A human and intellectual investment of such importance and length - a space of ten years separates the beginning of work on the Encyclopedia from its publication in English - cannot be the result of mere luck or a happy combination of circumstances. Two main factors have contributed to making the present editorial project possible and even necessary. The first is the extraordinary development that has taken place in medieval studies everywhere, not just in the English-speaking world. A glance at such projects as the International Medieval Bibliography and Medio Evo Latino shows a bibliographical explosion. This rapid growth is accompanied by a renewal of methods and approaches that has affected every medieval discipline, from history and art history to archaeology, philosophy and musicology. The time has clearly come to harvest and publish the fruits of this rich growth, to which most of the contributors to the Encyclopedia of the Middle Ages have contributed.

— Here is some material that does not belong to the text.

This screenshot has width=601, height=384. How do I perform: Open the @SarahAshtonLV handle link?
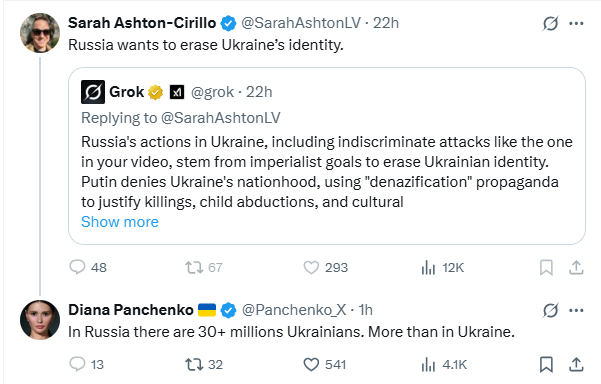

But this synthesis of the research of the last half-century would have been impossible had not the Middle Ages meanwhile left the twilight in which it had vegetated and had not the perception of it visibly changed. In the early 1960s, the prevalent idea of it was that of an obscure, even obscurantist, period, marked by ignorance.and intolerance and sadly symbolised by the Inquisition. In one generation, thanks to historians to whom we are all in dept, of whom Georges Duby and Jacques Le Goff are merely the most distinguished French names), the Middle Ages have been rediscovered in all their richness and put into a perspective closer to the reality. We do not intend to idealise a period that lasted nearly a thousand years (essentially from A.D. 500 to 1500) and was marked by harsh living conditions and behaviour whose brutality shocks our modern sensibilities, built as they are on ideas of tolerance and ideological pluralism. But what some see as the "darkness" of the Middle Ages should not make us overlook the greatness or undervalue the importance of this varied civilisation. So we have tried to present the whole range of medieval Europe, giving as much space to the East as to the West, and to show that the Middle Ages played an essential role in many fields such as land settlement, agricultural techniques, political institutions and even science. Umberto Eco has rightly reminded us in The Name of the Rose that spectacles were invented in the early 14th century.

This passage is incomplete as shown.